E assim Ring corria pela extensão de terreno baldio onde eram colocadas as bancas da feira, nos anos oitenta. Lançando-se de encontro ao vento no seu focinho lustroso. Sentindo-o tremular seu pelo dourado de pequinês, bem como as orelhas. A língua sempre à mostra, num sinônimo de prazer, parecia esboçar um sorriso, enquanto que a minha demonstrava somente cansaço. E quando finalmente o alcançava, era porque Ring queria brincar. Eu pulava em sua direção e ele me dava pitu*. Ficava babando, com a língua de fora. Cachorro idiota!

Certa vez, eu estava tão cansado de correr atrás de Ring, e irritado, e com sono, e tão feito de bobo pelos seus pitus, que a única coisa que consegui fazer foi me sentar no chão sujo do terreno baldio, pôr a cabeça entre os joelhos e chorar. Ring se aproximou. Lambeu minhas lágrimas e assim o levei no colo. Feito bobo. Mas foi só dessa vez. Porque no outro dia meu pai me acordou. Por volta das seis da matina.

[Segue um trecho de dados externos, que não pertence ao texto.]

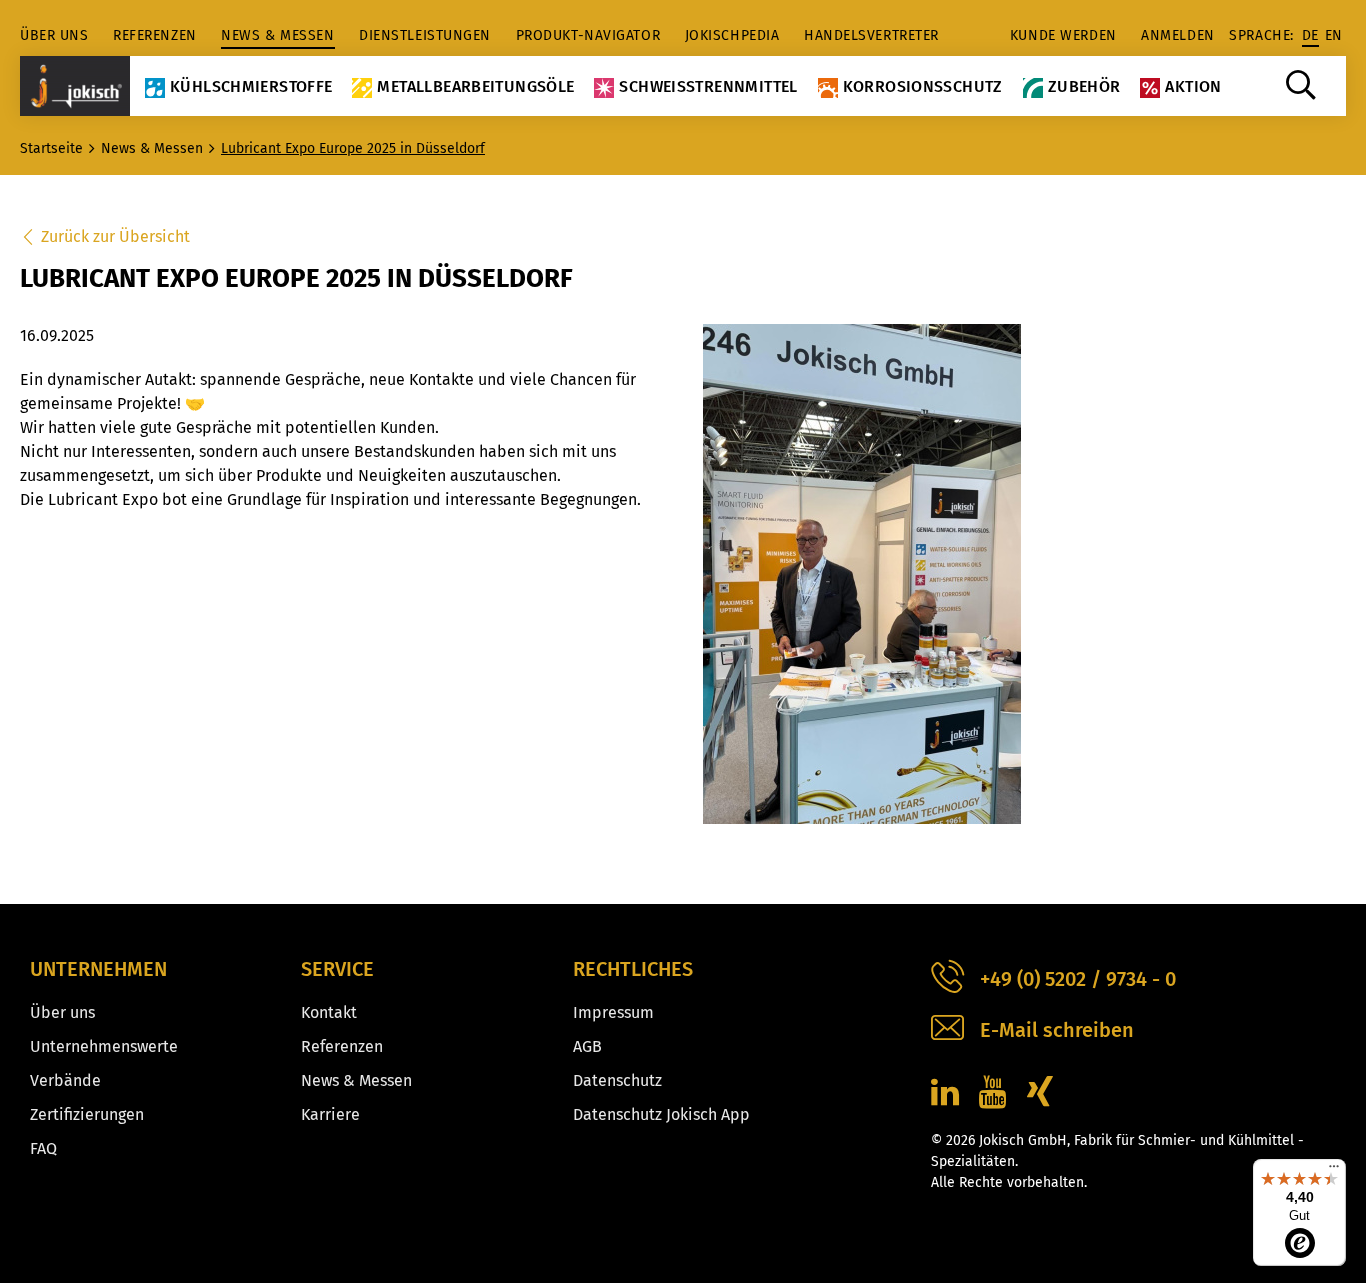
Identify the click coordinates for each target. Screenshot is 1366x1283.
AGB (587, 1046)
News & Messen (277, 35)
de (1310, 35)
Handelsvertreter (871, 35)
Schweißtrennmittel (708, 86)
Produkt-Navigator (588, 35)
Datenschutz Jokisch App (661, 1114)
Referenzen (155, 35)
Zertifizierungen (87, 1114)
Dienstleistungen (425, 35)
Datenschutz (617, 1080)
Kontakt (329, 1012)
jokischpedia (732, 35)
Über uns (54, 35)
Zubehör (1084, 86)
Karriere (330, 1114)
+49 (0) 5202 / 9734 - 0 (1078, 979)
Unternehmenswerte (104, 1046)
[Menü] (1334, 1171)
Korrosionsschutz (923, 86)
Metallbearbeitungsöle (475, 86)
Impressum (613, 1012)
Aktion (1193, 86)
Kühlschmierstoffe (251, 86)
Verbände (65, 1080)
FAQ (43, 1148)
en (1334, 35)
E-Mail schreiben (1057, 1030)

Até que um dia não precisei mais ir atrás de Ring. Ele havia acordado estranho. O portão tava aberto, como sempre, e Ring nem aí. Ficou deitado. No mínimo para me fazer de bobo, pensei. E quando eu me aproximar, ele arranca. Daí me aproximei. Ring continuou deitado. Sem se mover. Eu estava sozinho em casa. Meus pais haviam saído de carro. Ficamos só eu e Ring. No dia anterior, eu me recusei a ir atrás dele na rua. Minha mãe reclamou muito, meu pai me ameaçou com uma chinela. Mas não fui. Passou um tempo e Ring chegou em frente ao portão. Achei que não tinha necessidade de acordar cedo para ir atrás dele todas as manhãs, quis provar a minha mãe. Mas tinha. Eu soube só depois. Enquanto Ring tava ali, deitado, ele botava sangue pela boca. E foi tanto sangue, e dor, que Ring se urinou todo. Eu levei minhas mãos à cabeça. Puxei meus cabelos. Gritei. Chorei. Chorei tanto ao lado dele. Mas Ring, como sempre, me deu um pitu. Ficou ali deitado, olhando pra mim. Os olhos parecendo me dizer algo. Colocou a língua pra fora e me deixou. Cachorro idiota!

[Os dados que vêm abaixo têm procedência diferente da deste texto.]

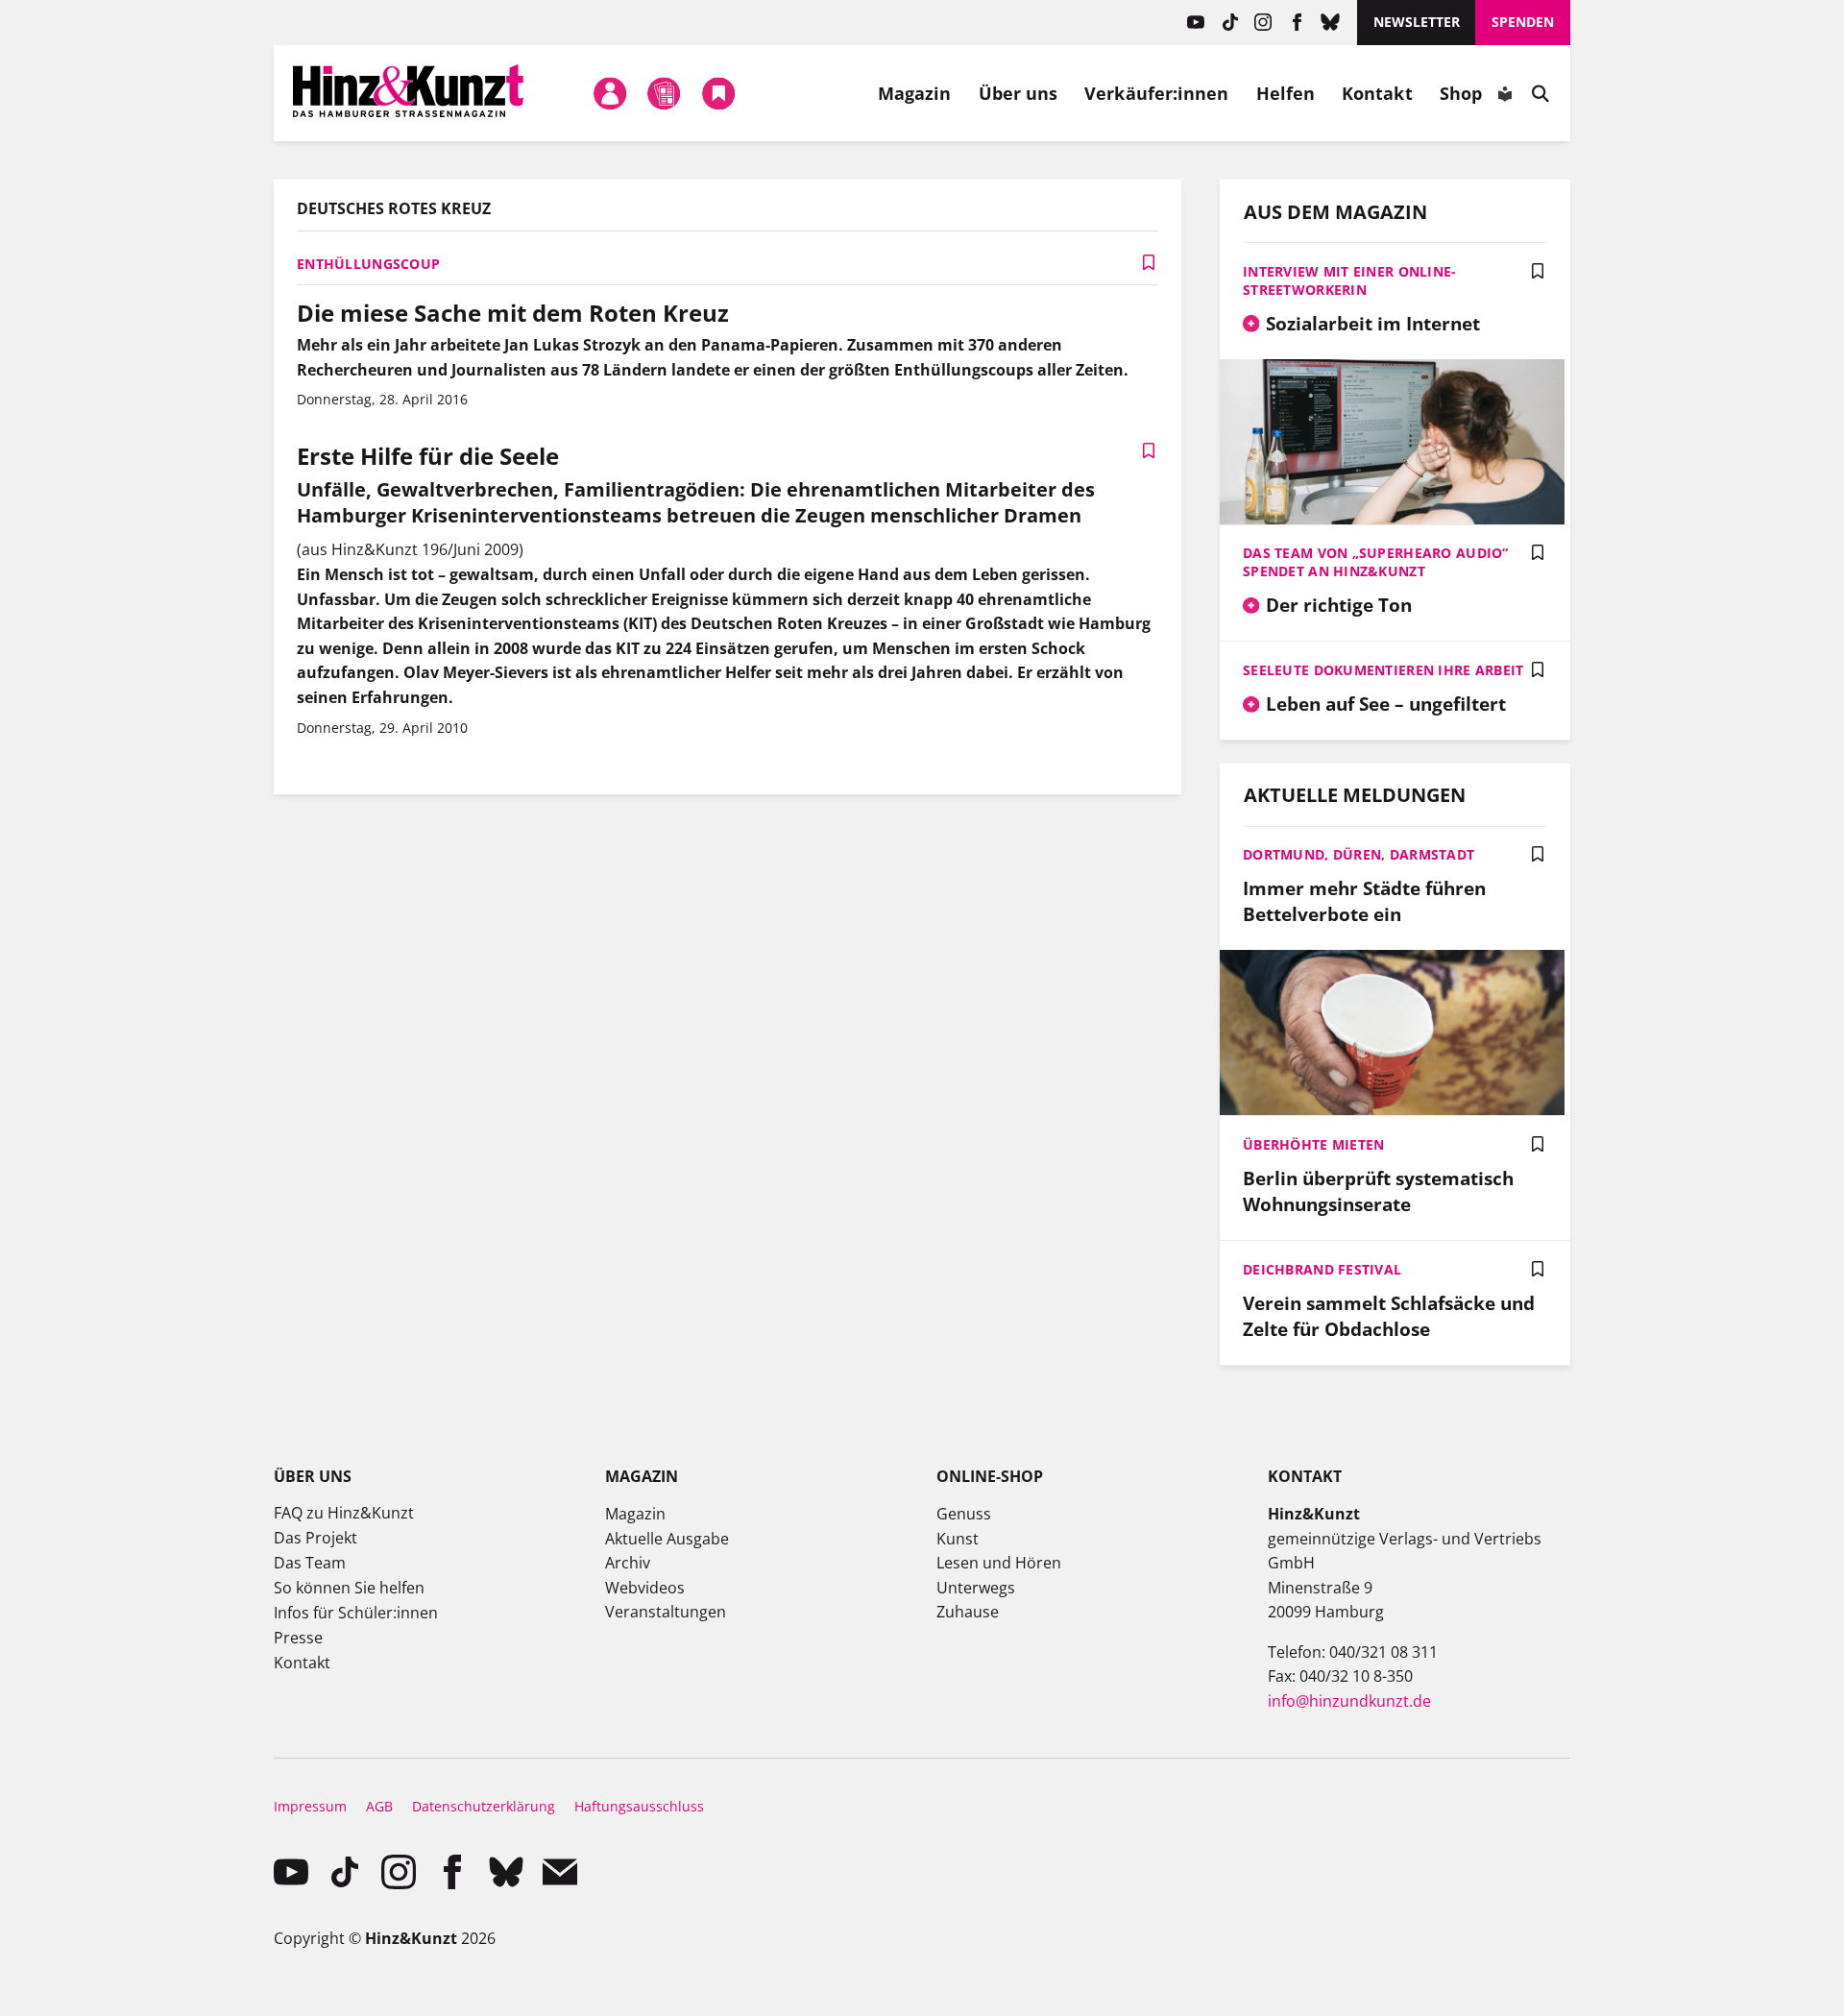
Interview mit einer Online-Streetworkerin (1350, 280)
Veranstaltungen (665, 1611)
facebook (1297, 22)
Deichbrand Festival (1322, 1269)
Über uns (1018, 93)
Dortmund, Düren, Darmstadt (1358, 854)
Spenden (1523, 21)
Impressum (310, 1806)
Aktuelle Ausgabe (667, 1538)
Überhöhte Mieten (1313, 1144)
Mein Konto (611, 93)
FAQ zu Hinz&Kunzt (344, 1512)
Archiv (627, 1562)
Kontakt (1377, 93)
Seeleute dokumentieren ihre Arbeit (1383, 670)
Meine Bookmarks (718, 93)
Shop (1461, 93)
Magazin (915, 93)
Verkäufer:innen (1156, 93)
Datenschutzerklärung (483, 1806)
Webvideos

“O que acontece quando morremos?”, me perguntou Júlia.

“O que acontece a uma flor quando a arrancamos e jogamos no chão?”

“Murcha e se estraga…”

“Sim, daí vêm as formigas e os outros bichinhos. E a flor ajuda a criar outras flores na terra. É a mesma coisa que acontece com a gente. Lembra? Sua aula de ciências? Fornecedores e consumidores?

“Mas eu pensei que não acontecia isso com o corpo… que ele ia direto pro céu…”

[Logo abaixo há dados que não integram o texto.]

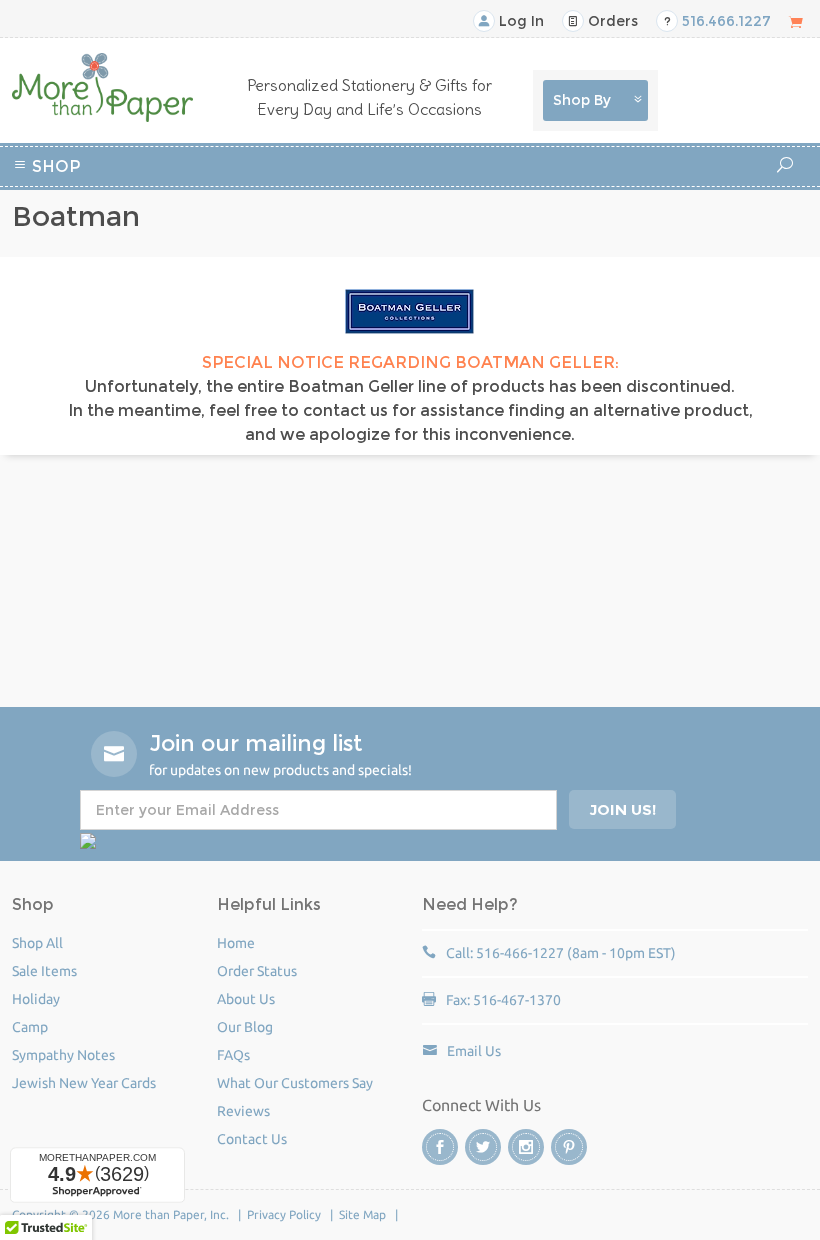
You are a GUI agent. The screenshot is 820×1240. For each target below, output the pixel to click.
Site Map (362, 1214)
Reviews (243, 1111)
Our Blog (245, 1027)
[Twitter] (483, 1147)
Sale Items (44, 971)
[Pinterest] (569, 1147)
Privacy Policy (284, 1214)
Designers (443, 218)
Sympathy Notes (63, 1055)
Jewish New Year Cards (84, 1083)
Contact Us (252, 1139)
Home (236, 943)
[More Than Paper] (102, 87)
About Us (246, 999)
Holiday (368, 218)
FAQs (233, 1055)
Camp (539, 194)
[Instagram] (526, 1147)
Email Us (474, 1051)
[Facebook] (440, 1147)
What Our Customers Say (295, 1083)
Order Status (257, 971)
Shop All (37, 943)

Tudo bem. Não foi uma das melhores explicações que um pai pode dar a uma garota de nove anos. Mas foi a que eu achei na hora.

“Mamãe, papai disse que quando a gente morre perde o nosso corpo. E eu não quero perder meu corpo. Como vocês vão me ver? Escutar? E como vou ver e escutar vocês?”, perguntou Júlia a mãe, aos prantos. O que me valeu uma reprimenda. Acho até que mereci.

O que esqueci de dizer à pequena é que a gente sempre enxerga quando nos deixam. Quando estão longe.

Até um cachorro idiota.

 

*Dar pitu significa driblar, fazer que tá indo pra um lado e ir pro outro.